Entretanto, durante años, la asociación entre la poética creativa y la experimentación geométrica, había sido el vínculo aparente que fundamentó su precioso trabajo sensitivo, a partir de 1964, introdujo en algunos de sus cuadros (configurados por centenares de finísimas líneas paralelas de tonalidades progresivas y saturaciones controladas), evocaciones a un cierto paisajismo o a presencias literarias, elaboradas con una armonía y perfección, asociables a las del primer Renacimiento o a aquellas de la segunda mitad del XVIII.

En 1977, después de atesorar una cuidada colección de arte español contemporáneo -en su inmensa mayoría conseguido a través de intercambios con su obra-, donó el conjunto a la ciudad de Alicante, que conformó el Museo de la Asegurada, base y fundamento de lo que es el MACA actual.

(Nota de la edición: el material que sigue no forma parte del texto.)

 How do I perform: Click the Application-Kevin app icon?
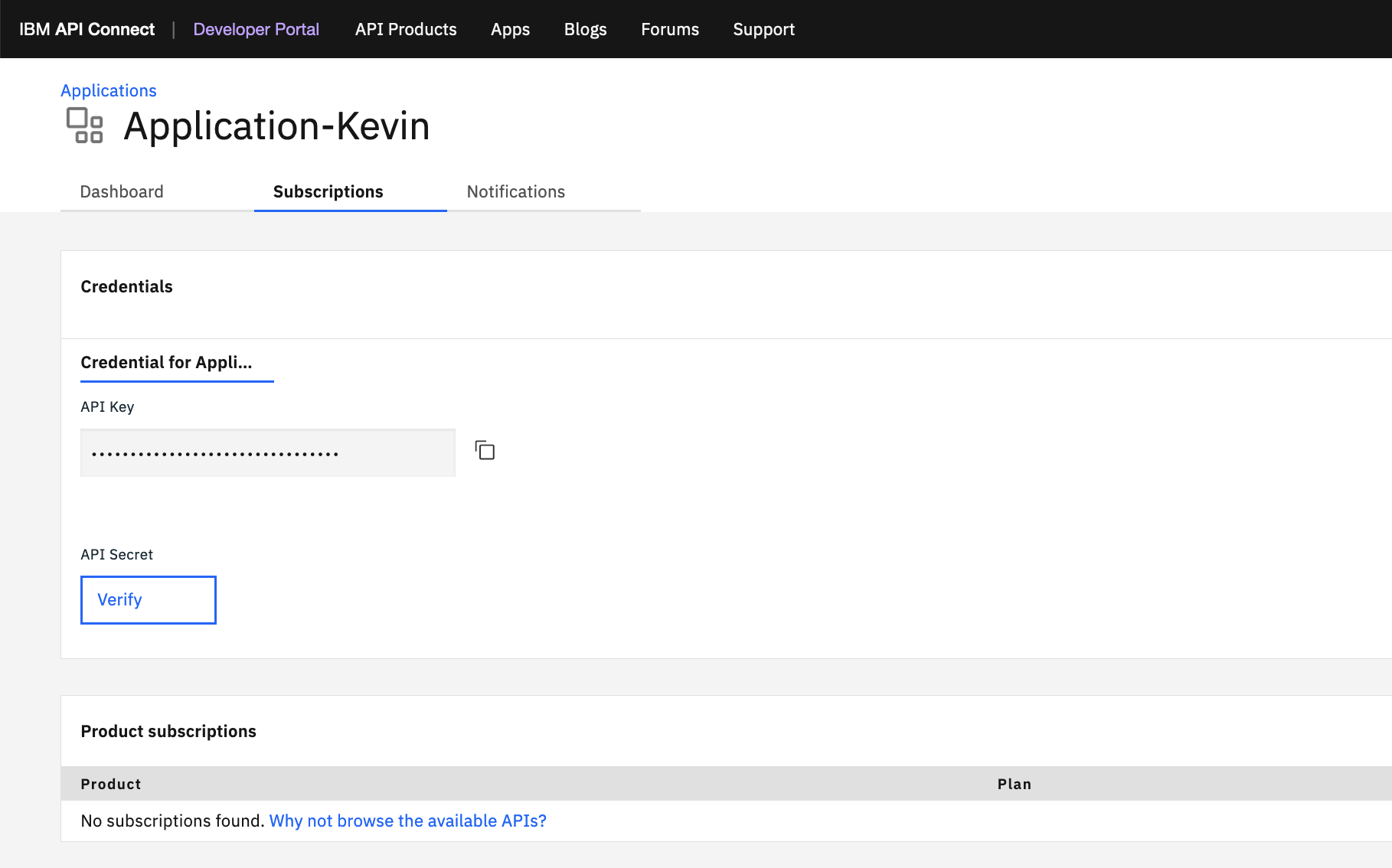coord(85,127)
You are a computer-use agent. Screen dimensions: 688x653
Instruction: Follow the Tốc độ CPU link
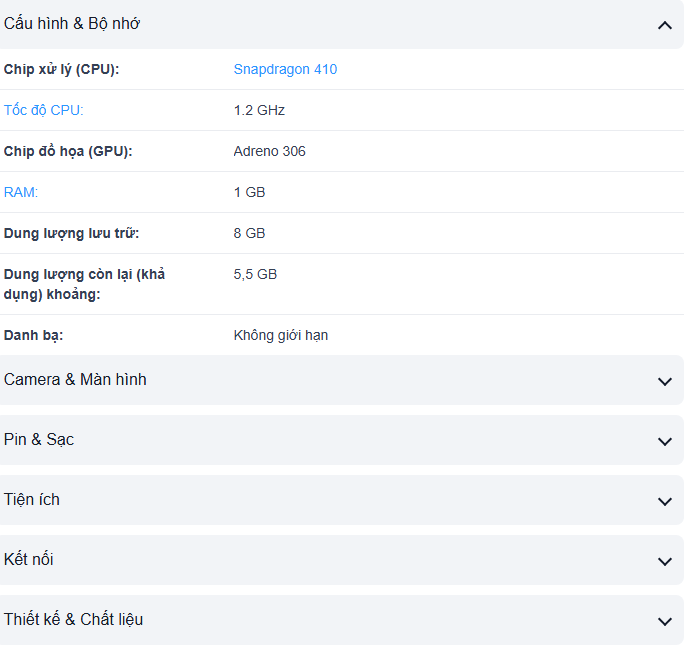point(44,111)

Si bien durante varias décadas (siguiendo la literatura crítica de las vanguardias), hemos asistido a muestras en las que se ha insistido sobre sus investigaciones y aportaciones estéticas relativas a la geometría o a la luz e, incluso, a su vinculación con la música y el movimiento, cabe innovar y reflexionar, ahora, acerca de un asunto que, a mi juicio, es la clave: su avanzada espiritualidad emocionante, siempre presente, y destacada en series como: «Las Cuatro Estaciones» (1965, 78); «La Luz de los Salmos» (1980); «Cántico Espiritual» (1982) y en la última de «Las Cuatro Estaciones» (1988), serigrafiada en Ibero-Suiza después de su muerte, y prologada por Vicente Aguilera Cerni: tal vez, aún estemos a tiempo de aprovechar el año.